# Frustrating Clock Problem



## andyclient (Aug 1, 2009)

I have a vienna regulator style spring driven wall clock early 20th century and the problem is i can't get it to keep running.

I've cleaned it oiled it made sure it is perfectly level but it won't run for any lenth of time.

The frustrating thing is that it will run from a full wind to empty (8 day spring) with out the pendulum fitted , obviously runs really fast but will run till empty like i said , but as soon as the pendulum is fitted it stops after a few minutes.

Does this sound like a resonably simple problem or should i just give up.

thanks

Andy


----------



## Thomasr (Oct 11, 2011)

have you burnished pivots/bushed? It may be a worn bush or mushroomed pivot is creating friction


----------



## andyclient (Aug 1, 2009)

Thomasr said:


> have you burnished pivots/bushed? It may be a worn bush or mushroomed pivot is creating friction


Thanks Thomas i was fearing something like that , which is beyond my tinkering capabilities unfortunately


----------



## Dusty (Feb 3, 2010)

Could be the beat

even if the clock is dead level it may still need the beat ajusting


----------



## Thomasr (Oct 11, 2011)

it could be out of beat as said further up, as it moves the centre of gravity of the pallets over, if it has biased it to one side it might not be able to deliver impulse to the pallets, does each side of th tick sound equal, is it a tick......tock.....tick or a ticktock.....ticktock?


----------



## andyclient (Aug 1, 2009)

Thomasr said:


> it could be out of beat as said further up, as it moves the centre of gravity of the pallets over, if it has biased it to one side it might not be able to deliver impulse to the pallets, does each side of th tick sound equal, is it a tick......tock.....tick or a ticktock.....ticktock?


It does sound even , i did try raising the pallets a bit to as i wondered if the weight of the pendulum was pulling them further into the escapement , but that hasn't worked so far either lol.

Could try raising them a little more if you think it might help ?


----------



## antony (Dec 28, 2007)

Sorry for asking, who did you clean it & in what, what oils have you used, did you remove the main springs.

What's the suspension spring condition like.


----------



## Roger the Dodger (Oct 5, 2009)

Here's a link to a piece I did a few years ago about re-furbing my Grandfather clock. (it's in the classic posts archive now). Towards the end is a bit where I had to adjust the crutch rod at the top of the pendulum in order to get the beat right, as the clock kept stopping. Once corrected the clock ran (and still does to this day) perfectly. I've just checked, and it's on page 6 if you're interested.

Edit:...also check that the pallet arbour holes haven't worn to the extent that the pallets are binding on the escape wheel. Again (on page 5) this was a problem that stopped the movement. You will see that I had to re-bush the holes.


----------



## andyclient (Aug 1, 2009)

Thanks roger will give that a look


----------

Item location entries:
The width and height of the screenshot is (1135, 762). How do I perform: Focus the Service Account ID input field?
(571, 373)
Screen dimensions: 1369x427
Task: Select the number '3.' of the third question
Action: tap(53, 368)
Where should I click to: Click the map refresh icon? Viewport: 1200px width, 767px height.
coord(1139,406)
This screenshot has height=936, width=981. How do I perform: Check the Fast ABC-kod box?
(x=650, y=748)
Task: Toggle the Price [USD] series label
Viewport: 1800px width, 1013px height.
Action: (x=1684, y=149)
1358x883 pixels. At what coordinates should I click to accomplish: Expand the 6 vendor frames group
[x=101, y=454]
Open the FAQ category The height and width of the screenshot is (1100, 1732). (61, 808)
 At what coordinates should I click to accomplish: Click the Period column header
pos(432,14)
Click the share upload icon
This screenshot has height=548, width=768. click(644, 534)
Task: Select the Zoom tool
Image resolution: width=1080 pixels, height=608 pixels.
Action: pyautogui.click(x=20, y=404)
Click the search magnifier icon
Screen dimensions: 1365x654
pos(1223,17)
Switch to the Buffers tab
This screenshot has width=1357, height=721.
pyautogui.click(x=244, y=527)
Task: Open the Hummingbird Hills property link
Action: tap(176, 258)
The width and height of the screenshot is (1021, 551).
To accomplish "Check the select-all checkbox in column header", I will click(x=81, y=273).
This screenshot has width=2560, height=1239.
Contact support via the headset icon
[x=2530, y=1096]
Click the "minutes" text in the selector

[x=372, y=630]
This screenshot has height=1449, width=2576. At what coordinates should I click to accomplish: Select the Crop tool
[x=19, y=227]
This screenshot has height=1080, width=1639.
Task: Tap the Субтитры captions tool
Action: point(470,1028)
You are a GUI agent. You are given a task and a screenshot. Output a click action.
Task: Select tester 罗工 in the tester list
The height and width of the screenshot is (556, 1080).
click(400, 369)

§ WHAT YOU NEED TO DO
1. Duplicate word for word the part of the clock repair thread that opens with the words containing "It does sound" and closes with "(Dec 28, 2007)".
2. Set down verbatim only the lines of the records from the line containing "This screenshot has height=936, width=981." through the line containing "[x=372, y=630]", with both of those lines included.
The forum thread about the clock and the records are unrelated to each other.

§ PROBLEM SOLUTIONS
1.
It does sound even , i did try raising the pallets a bit to as i wondered if the weight of the pendulum was pulling them further into the escapement , but that hasn't worked so far either lol.

Could try raising them a little more if you think it might help ?


----------



## antony (Dec 28, 2007)

2.
This screenshot has height=936, width=981. How do I perform: Check the Fast ABC-kod box?
(x=650, y=748)
Task: Toggle the Price [USD] series label
Viewport: 1800px width, 1013px height.
Action: (x=1684, y=149)
1358x883 pixels. At what coordinates should I click to accomplish: Expand the 6 vendor frames group
[x=101, y=454]
Open the FAQ category The height and width of the screenshot is (1100, 1732). (61, 808)
 At what coordinates should I click to accomplish: Click the Period column header
pos(432,14)
Click the share upload icon
This screenshot has height=548, width=768. click(644, 534)
Task: Select the Zoom tool
Image resolution: width=1080 pixels, height=608 pixels.
Action: pyautogui.click(x=20, y=404)
Click the search magnifier icon
Screen dimensions: 1365x654
pos(1223,17)
Switch to the Buffers tab
This screenshot has width=1357, height=721.
pyautogui.click(x=244, y=527)
Task: Open the Hummingbird Hills property link
Action: tap(176, 258)
The width and height of the screenshot is (1021, 551).
To accomplish "Check the select-all checkbox in column header", I will click(x=81, y=273).
This screenshot has width=2560, height=1239.
Contact support via the headset icon
[x=2530, y=1096]
Click the "minutes" text in the selector

[x=372, y=630]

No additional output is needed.